Après la médiation, l’action. Le premier ministre Justin Trudeau a changé de ton dimanche dans le dossier du projet d’oléoduc Trans Mountain et a annoncé que son gouvernement prendra les moyens financiers et législatifs pour qu’il se réalise malgré l’impasse politique dans laquelle il est embourbé. Une approche qui laisse perplexes certains experts et écologistes.


Au cours d’un point de presse dans lequel il a souligné « l’intérêt national » du projet d’expansion de l’oléoduc Trans Mountain, le premier ministre Trudeau a déclaré avoir demandé à son ministre des Finances, Bill Morneau, d’entreprendre des négociations avec l’entreprise Kinder Morgan afin d’« éliminer l’incertitude » planant sur le dossier. Ottawa pourrait par exemple devenir un participant financier dans ce projet de 7,4 milliards.


Justin Trudeau n’en est pas resté là, déclarant qu’une pièce législative était dans les plans pour « réaffirmer et renforcer » le fait que le gouvernement fédéral a la compétence pour approuver le projet et s’assurer qu’il se concrétise. Le premier ministre est par contre resté avare de détails, disant que les négociations ne se feraient pas publiquement.


« On va pouvoir démontrer aux investisseurs que nous sommes un pays de droit où, quand les processus sont suivis comme il faut et qu’on approuve des projets, on est capables de créer ces projets », a-t-il dit.


Rencontre infructueuse


M. Trudeau a fait ces déclarations peu après une rencontre infructueuse de près de deux heures avec la première ministre de l’Alberta, Rachel Notley,et le premier ministre de la Colombie-Britannique, John Horgan.


Ce dernier s’oppose à l’élargissement de l’oléoduc Trans Mountain, entre autres en raison des dommages environnementaux qu’un déversement pétrolier pourrait causer pour les côtes de sa province, où le tourisme est un enjeu de taille. M. Horgan, qui mène un gouvernement néodémocrate, invoque des enjeux de compétence, mais est aussi aux prises avec un problème politique, lui qui doit en effet son pouvoir à une alliance avec le Parti vert.

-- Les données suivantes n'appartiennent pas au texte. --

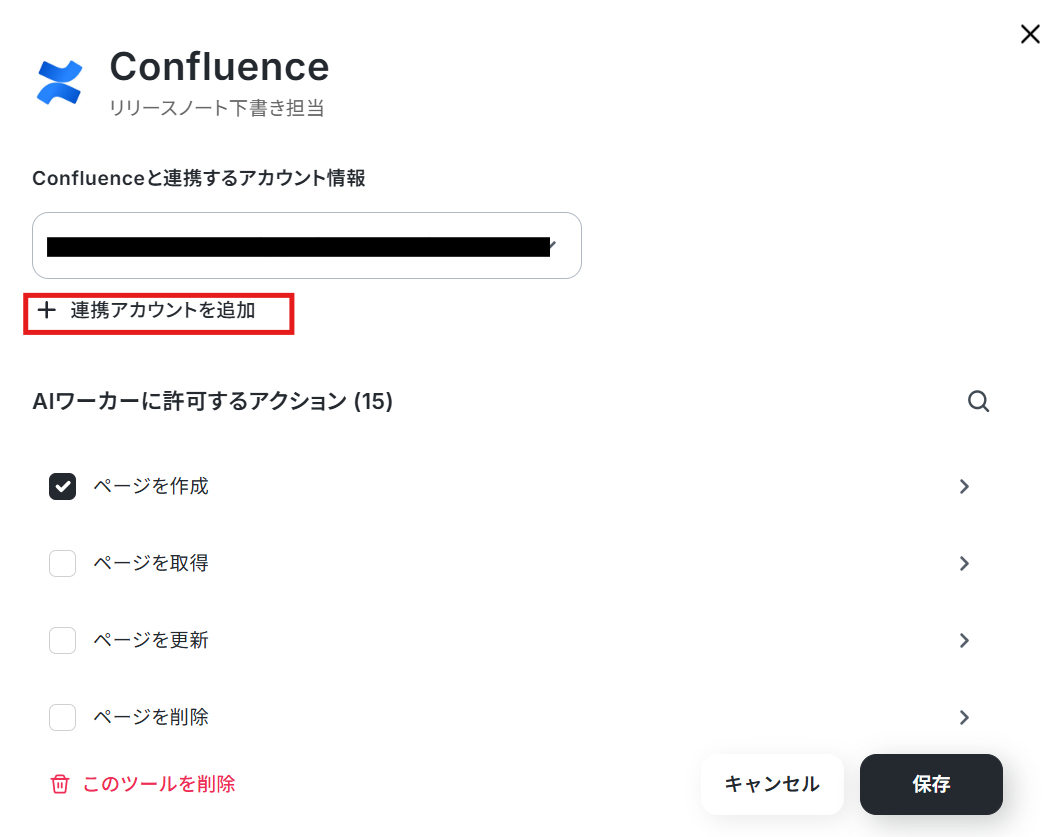Tick the ページを削除 checkbox

coord(62,718)
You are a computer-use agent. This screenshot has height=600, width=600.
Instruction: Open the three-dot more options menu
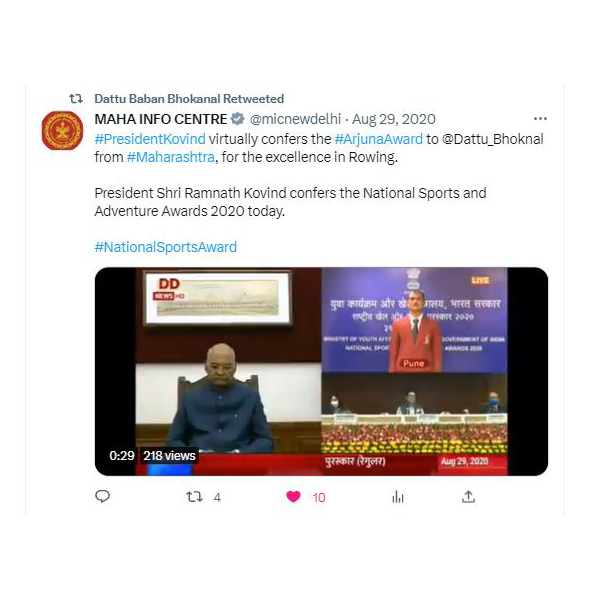(x=540, y=119)
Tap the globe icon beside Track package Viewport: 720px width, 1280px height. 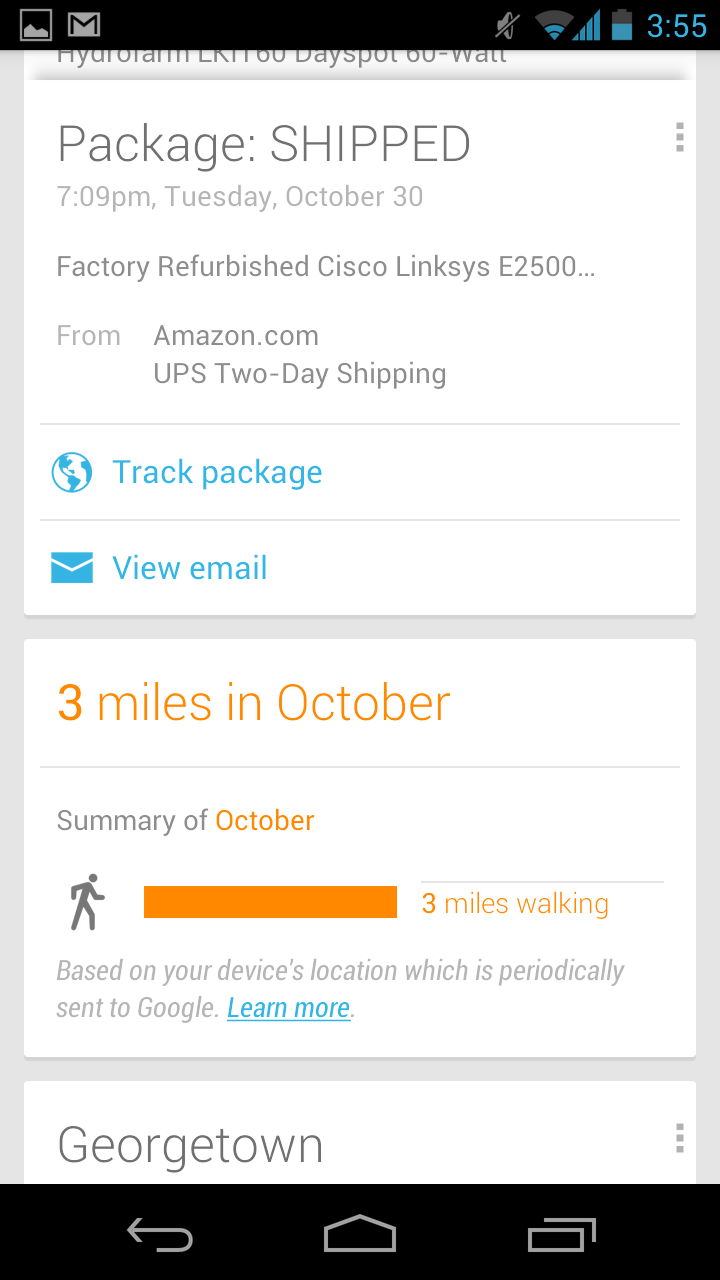pyautogui.click(x=72, y=472)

Rachel Notley a déclaré que le gouvernement fédéral et celui de l’Alberta avaient convenu d’un plan pour éliminer le risque des investisseurs entourant le projet d’expansion de Trans Mountain. Par conséquent, a-t-elle soutenu, l’oléoduc « sera construit », ajoutant que « personnellement et au non des Albertains, nous n’abandonnerons pas tant que le travail ne sera pas fait. »


Il y a une semaine, Kinder Morgan a cessé les dépenses jugées non essentielles au projet. L’entreprise américaine a accordé à Justin Trudeau jusqu’à la fin mai pour trouver une solution qui offrirait aux investisseurs une certaine garantie que le projet pourra aller de l’avant. Il doit permettre de plus que doubler la capacité de l’oléoduc existant, qui relie Edmonton à Burnaby, en Colombie-Britannique.


Le gouvernement de Justin Trudeau a donné son feu vert au projet l’automne dernier.


Éléphant blanc ?


Frédéric Boily, professeur de science politique à l’Université de l’Alberta, a noté le changement d’approche d’Ottawa dans le dossier.


« Le gouvernement fédéral et Justin Trudeau se sont engagés beaucoup plus fermement que ce qu’ils avaient fait jusque-là, a-t-il noté lors d’une entrevue à Radio-Canada dimanche. On disait que le projet était important, mais je pense qu’on est maintenant à une étape où on va vers les actes. »


Aux yeux du professeur Boily, les enjeux de compétence sont beaucoup moins importants que ceux autour de la joute politique. « Le gouvernement de M. Trudeau se réclame de la collaboration, du fédéralisme de coopération et, dans ce contexte, s’il apparaît trop directif, s’il [semble] avoir imposé sa décision au gouvernement de la Colombie-Britannique, eh bien, ça peut lui créer des problèmes. »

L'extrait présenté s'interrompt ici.